Today’s offer is of the fly-on-the-wall variety, as Daniel and I recently tasted this together and have looked forward to offering it since. We shared an admiration for how willingly the wine offered up its particular charms, as if running to greet us, arms extended. ‘A touch of super-high quality reduction, with well-integrated and expensive-seeming oak,’ Daniel says, a view I share wholly. There is also a floral perfume that is irresistible, adding a certain delicacy that gains confidence in the glass.
Chambolle’s ‘La Combe d’Orveau’ is one of the few climats in Burgundy that today is subdivided into villages, premier cru, and grand cru portions, though in the past the vineyard name was used without hierarchical distinction. Its lower part, in particular the portion sandwiched between the Clos Vougeot and Musigny, was absorbed into Musigny itself in the 1920s. The rest, including Taupenot’s .45 hectare parcel, endures as the source of one of Burgundy's most complete premier crus, one that combines the shimmering delicacy so particular to Chambolle with a power and structure seemingly appropriated from its mighty neighbor. In ‘17, it is a wonderful treat indeed.

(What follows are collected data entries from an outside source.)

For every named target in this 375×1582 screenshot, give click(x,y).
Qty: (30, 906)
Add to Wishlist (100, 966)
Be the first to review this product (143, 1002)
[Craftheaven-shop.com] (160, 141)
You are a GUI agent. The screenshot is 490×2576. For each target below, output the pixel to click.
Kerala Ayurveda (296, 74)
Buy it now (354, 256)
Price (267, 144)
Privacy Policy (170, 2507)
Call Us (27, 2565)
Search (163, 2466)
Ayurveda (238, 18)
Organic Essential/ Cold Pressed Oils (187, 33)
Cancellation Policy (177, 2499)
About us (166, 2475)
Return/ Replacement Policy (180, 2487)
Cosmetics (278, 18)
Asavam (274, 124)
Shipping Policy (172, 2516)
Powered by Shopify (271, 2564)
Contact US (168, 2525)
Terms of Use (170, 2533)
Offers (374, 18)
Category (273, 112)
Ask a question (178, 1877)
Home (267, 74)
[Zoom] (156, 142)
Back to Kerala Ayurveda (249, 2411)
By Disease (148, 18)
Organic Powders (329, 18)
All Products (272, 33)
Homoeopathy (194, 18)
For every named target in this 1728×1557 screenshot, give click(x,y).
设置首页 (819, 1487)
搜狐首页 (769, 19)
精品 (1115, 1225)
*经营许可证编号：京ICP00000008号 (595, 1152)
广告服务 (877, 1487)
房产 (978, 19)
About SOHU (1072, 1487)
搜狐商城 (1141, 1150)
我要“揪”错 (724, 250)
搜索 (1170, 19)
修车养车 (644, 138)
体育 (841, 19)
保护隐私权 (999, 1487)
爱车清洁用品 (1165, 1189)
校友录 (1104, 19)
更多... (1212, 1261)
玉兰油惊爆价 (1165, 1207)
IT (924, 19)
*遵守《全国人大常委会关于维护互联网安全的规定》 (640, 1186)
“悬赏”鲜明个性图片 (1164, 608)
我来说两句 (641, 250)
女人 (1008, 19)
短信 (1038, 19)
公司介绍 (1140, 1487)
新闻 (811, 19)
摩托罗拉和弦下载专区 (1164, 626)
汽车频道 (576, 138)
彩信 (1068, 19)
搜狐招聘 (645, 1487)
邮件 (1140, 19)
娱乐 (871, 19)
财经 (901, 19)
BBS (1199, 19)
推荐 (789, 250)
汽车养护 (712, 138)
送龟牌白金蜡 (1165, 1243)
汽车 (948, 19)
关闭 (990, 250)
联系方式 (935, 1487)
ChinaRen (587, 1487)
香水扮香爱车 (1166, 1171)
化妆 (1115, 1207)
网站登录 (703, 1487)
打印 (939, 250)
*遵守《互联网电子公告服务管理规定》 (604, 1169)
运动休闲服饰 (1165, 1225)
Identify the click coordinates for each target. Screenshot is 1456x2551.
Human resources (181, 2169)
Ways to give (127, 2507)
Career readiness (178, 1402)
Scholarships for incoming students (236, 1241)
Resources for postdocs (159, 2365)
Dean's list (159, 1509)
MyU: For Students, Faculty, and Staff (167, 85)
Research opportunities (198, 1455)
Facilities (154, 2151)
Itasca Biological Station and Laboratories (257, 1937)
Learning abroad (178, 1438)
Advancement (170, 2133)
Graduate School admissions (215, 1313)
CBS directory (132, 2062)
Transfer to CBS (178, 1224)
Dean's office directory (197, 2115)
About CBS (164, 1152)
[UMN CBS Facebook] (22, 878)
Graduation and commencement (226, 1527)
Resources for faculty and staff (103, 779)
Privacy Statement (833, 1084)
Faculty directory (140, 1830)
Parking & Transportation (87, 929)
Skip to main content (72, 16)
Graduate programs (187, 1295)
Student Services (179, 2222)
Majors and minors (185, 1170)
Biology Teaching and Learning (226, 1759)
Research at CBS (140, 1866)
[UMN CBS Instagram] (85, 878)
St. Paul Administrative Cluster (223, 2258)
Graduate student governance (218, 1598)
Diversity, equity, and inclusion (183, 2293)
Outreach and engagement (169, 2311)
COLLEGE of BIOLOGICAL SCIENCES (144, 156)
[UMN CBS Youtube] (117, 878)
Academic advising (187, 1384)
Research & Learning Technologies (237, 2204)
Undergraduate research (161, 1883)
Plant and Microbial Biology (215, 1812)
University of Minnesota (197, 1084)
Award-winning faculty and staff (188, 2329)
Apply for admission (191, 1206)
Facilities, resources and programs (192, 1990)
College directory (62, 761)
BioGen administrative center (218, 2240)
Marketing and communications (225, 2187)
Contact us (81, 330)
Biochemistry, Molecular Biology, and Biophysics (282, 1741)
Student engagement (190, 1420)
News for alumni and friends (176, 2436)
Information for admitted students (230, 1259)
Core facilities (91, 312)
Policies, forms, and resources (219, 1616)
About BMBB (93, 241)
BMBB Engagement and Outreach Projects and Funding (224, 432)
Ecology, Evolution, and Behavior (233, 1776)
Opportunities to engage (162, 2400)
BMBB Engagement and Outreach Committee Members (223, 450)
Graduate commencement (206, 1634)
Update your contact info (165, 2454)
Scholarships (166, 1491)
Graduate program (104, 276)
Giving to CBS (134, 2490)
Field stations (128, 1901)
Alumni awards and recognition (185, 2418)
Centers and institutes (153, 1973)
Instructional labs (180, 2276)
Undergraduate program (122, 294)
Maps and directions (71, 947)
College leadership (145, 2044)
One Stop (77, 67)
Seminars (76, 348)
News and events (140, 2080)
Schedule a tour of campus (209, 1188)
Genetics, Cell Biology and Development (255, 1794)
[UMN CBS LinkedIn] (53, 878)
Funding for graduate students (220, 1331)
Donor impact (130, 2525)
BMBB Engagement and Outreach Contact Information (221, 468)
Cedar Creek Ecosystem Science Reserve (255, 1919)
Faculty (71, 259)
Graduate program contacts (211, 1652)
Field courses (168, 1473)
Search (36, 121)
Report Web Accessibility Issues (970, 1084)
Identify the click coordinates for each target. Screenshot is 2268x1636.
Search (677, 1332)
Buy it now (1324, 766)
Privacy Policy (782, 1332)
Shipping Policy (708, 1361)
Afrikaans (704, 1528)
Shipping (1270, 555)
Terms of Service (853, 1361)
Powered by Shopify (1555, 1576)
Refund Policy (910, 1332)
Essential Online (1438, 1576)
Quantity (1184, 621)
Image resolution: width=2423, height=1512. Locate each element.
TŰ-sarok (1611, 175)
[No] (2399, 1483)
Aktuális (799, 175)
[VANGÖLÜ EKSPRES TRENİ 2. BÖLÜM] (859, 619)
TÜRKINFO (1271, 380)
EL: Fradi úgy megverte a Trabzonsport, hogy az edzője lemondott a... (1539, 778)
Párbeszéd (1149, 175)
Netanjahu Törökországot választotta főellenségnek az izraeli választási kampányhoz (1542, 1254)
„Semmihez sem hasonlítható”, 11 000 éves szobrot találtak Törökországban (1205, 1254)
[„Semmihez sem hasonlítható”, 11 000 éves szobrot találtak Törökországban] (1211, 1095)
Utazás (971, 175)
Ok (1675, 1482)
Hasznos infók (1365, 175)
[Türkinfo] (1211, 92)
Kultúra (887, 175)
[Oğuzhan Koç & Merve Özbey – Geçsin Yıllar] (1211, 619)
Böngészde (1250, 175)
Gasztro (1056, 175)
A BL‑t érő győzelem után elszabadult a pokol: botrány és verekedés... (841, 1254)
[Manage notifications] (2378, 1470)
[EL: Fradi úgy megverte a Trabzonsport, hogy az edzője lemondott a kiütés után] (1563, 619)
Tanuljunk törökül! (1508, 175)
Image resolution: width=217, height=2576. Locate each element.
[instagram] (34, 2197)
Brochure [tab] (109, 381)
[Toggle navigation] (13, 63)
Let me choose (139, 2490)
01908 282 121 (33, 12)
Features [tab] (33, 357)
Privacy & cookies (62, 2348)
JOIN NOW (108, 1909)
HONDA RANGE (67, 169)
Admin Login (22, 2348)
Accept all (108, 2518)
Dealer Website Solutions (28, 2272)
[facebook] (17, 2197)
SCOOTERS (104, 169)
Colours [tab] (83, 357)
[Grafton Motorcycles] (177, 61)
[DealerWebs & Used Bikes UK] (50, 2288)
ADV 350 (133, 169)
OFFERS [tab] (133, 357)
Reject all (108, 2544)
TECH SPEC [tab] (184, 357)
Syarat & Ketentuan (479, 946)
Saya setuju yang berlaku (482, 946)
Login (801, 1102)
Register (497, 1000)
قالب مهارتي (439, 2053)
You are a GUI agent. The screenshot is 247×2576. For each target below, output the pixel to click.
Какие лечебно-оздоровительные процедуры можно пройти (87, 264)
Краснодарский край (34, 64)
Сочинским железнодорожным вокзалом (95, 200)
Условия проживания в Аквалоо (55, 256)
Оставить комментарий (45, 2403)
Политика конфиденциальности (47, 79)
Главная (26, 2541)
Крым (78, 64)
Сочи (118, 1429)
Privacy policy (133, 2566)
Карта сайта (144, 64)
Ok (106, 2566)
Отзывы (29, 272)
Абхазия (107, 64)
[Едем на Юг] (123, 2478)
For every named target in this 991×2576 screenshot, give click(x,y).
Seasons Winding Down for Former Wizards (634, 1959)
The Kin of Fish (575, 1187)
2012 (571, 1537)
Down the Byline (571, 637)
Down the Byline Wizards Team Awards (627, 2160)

We’ve been fans of these wines for years, as evidenced by verticals of Gevrey and Chambolle at Bâtard and Tribeca Grill dating back to our early days. For those new to the domaine, the reds have always traded on purity and a certain understated class rather than overt power, something it seems to have doubled down on over the past decade. Across the board, Taupenot is a terrific source for those seeking reds of clarity and polish, more red fruit than black, and lithe tannins that seem more intent on ‘framing’ the wine than clenching its charms, even in youth.